Although it has had plenty of its share of fits and starts since its IPO at $17 over a decade ago, Buffalo Wild Wings (BWLD) over that time has been hotter than its wings. And it's poised to get much hotter.

No, I'm not just talking about its new ghost-pepper sauce that's so hot it comes with its own waiver. I'm talking mostly about growth in its number of restaurant units. Buffalo Wild Wings continues to make a number of changes that should help existing and future store sales and profits, as well such as menu innovation, stadium-feel decor, mobile ordering, and the like.  How well these initiatives will do is anybody's guess but we can build a basic idea of the base case for valuation.  Let's examine some basic fundamental assumptions.

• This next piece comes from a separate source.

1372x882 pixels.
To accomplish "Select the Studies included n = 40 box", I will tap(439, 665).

Source:  Buffalo Wild Wings.

Assumption no. 1:  sales per unit
In the interest of excessive conservatism, let's assume sales go flat on a per-unit basis in the years ahead -- even though CEO Sally Smith recently said on CNBC that the company is looking to "sustain phenomenal growth and deliver for our shareholders."

Next, again in the interest of conservatism, let's assume Buffalo Wild Wings' investments in the PizzaRev and Rusty Taco concepts add nothing to help the overall results, and let's also assume zero contribution from any other future investments Buffalo Wild Wings announces. If things prove better than that, it will just be blue-cheese icing on the spicy cake.

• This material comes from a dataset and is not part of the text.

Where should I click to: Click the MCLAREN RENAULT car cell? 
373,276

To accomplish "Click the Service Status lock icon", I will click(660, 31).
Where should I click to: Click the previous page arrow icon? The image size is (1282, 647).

Assumption no. 2:  unit number
At the end of the second quarter, Buffalo Wild Wings reported total restaurants of 1,028. In the same CNBC interview, Smith teased about potentially having 4,500 units someday. Last year the company ended with just under 1,000 restaurants and will add over 100 more this year, for a growth of over 10%. Smith stated that the company plans to continue on that pace from there. If you do the math, the chain could see 4,500 restaurants in 15 years at that pace.


Source:  Wikimedia Commons.

Assumption no. 3:  net income per unit
A total of 4,500 units would be around 4.5 times higher than the current level. Let's once again remain conservative and assume all costs escalate at the same rate as unit growth and Buffalo Wild Wings experiences zero leverage expansion and zero economies of scale or logistic efficiencies.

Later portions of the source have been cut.